ARBEITSAUFTRAG A:
Gib aus den gespeicherten Dateneinträgen die Zeilen von der Zeile mit „at (162, 100).“ bis zur Zeile mit „coordinates (1638, 654).“ einschließlich unverändert wieder.

━━ TEXTAUSZUG ━━

Joan Didion rutscht tatsächlich oft in die Topoi ab, die man gut kennt, in das Festhalten an den harten Fakten (sie betont, wie absurd für sie die Vorstellung war, sich einer Autopsie zu widersetzen: Sie wollte eine medizinische Aufarbeitung der Gründe für den Tod ihres Mannes), das Zurückziehen ins Schneckenhaus, die Unmöglichkeit, sich auf anderes als auf den Verlust zu konzentrieren usw.

━━━
━━ BEREITGESTELLTES MATERIAL ━━

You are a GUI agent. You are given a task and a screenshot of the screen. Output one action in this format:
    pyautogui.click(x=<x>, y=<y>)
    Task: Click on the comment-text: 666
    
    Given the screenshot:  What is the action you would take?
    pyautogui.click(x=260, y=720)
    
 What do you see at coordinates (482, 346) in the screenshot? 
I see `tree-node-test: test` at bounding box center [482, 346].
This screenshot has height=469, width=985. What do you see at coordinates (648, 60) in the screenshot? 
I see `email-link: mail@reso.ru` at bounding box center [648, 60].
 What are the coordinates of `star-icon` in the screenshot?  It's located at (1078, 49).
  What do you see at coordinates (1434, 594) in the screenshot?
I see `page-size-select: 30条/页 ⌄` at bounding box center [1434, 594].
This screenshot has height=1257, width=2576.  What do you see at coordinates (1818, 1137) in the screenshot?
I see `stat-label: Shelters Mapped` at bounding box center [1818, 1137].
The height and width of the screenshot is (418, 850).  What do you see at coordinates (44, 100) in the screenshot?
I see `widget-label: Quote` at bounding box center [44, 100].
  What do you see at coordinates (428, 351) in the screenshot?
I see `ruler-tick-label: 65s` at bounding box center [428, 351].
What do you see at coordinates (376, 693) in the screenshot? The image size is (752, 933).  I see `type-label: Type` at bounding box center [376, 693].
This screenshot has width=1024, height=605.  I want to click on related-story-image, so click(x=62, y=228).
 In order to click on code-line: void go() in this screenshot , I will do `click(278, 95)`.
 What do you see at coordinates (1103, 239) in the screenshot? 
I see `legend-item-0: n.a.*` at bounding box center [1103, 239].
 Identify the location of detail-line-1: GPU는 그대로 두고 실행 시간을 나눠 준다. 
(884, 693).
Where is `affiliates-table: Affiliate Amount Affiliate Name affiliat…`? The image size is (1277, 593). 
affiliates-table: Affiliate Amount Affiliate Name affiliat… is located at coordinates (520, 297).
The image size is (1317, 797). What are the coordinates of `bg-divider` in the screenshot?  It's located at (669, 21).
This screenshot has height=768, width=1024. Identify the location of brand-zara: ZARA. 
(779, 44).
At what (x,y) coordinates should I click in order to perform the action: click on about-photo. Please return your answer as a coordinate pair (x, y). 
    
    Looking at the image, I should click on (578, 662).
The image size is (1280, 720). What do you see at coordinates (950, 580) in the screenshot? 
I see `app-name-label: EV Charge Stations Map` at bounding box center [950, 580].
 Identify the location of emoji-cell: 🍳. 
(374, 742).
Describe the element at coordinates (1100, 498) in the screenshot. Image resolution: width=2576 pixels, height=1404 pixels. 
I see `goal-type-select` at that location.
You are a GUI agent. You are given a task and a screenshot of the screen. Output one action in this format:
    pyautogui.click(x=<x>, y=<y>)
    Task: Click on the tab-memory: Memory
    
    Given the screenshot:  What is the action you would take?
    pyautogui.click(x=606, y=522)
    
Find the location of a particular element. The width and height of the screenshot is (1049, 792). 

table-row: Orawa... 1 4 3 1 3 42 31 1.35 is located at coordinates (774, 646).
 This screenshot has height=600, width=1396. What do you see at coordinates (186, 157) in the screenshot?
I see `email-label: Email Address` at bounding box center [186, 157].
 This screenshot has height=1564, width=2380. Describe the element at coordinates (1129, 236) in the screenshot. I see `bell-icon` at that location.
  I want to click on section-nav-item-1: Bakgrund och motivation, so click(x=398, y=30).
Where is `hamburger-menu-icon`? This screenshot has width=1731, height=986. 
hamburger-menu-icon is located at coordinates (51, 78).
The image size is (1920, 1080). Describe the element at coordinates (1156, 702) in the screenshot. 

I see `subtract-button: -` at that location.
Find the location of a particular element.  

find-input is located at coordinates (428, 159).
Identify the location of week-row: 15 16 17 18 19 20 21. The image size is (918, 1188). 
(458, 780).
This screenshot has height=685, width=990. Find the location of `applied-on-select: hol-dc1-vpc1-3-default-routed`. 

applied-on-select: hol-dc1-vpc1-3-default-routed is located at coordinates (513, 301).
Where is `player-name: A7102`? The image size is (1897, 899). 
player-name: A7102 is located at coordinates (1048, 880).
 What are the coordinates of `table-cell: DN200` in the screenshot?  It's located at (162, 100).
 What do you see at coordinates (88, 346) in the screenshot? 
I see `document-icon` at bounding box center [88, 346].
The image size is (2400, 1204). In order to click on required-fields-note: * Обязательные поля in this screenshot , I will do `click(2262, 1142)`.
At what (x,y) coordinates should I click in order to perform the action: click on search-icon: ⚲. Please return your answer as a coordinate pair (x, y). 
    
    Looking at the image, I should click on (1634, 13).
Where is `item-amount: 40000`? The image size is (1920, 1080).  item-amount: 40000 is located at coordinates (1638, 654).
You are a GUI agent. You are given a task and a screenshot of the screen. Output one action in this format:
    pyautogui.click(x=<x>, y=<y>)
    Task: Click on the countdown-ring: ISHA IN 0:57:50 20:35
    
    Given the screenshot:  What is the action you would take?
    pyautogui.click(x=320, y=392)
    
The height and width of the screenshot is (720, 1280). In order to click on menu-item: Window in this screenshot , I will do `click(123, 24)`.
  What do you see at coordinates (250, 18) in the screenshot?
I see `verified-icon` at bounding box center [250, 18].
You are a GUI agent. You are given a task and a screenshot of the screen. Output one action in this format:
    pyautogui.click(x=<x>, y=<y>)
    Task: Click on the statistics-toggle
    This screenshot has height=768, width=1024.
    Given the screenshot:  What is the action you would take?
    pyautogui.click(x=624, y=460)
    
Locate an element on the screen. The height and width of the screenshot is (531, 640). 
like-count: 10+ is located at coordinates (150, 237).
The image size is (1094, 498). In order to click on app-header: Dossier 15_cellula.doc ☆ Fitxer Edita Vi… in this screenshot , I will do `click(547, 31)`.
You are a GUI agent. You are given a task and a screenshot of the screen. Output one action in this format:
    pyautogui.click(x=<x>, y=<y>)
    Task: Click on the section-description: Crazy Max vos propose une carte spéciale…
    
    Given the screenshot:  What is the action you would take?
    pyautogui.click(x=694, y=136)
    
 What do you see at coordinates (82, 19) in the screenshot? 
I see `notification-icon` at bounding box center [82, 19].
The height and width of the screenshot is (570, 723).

━━━

ARBEITSAUFTRAG B:
Was wollte Didion laut dem Textauszug zum Tod ihres Mannes haben?

DEINE ANTWORT A:
 What are the coordinates of `table-cell: DN200` in the screenshot?  It's located at (162, 100).
 What do you see at coordinates (88, 346) in the screenshot? 
I see `document-icon` at bounding box center [88, 346].
The image size is (2400, 1204). In order to click on required-fields-note: * Обязательные поля in this screenshot , I will do `click(2262, 1142)`.
At what (x,y) coordinates should I click in order to perform the action: click on search-icon: ⚲. Please return your answer as a coordinate pair (x, y). 
    
    Looking at the image, I should click on (1634, 13).
Where is `item-amount: 40000`? The image size is (1920, 1080).  item-amount: 40000 is located at coordinates (1638, 654).

DEINE ANTWORT B:
Eine medizinische Aufarbeitung der Gründe für seinen Tod.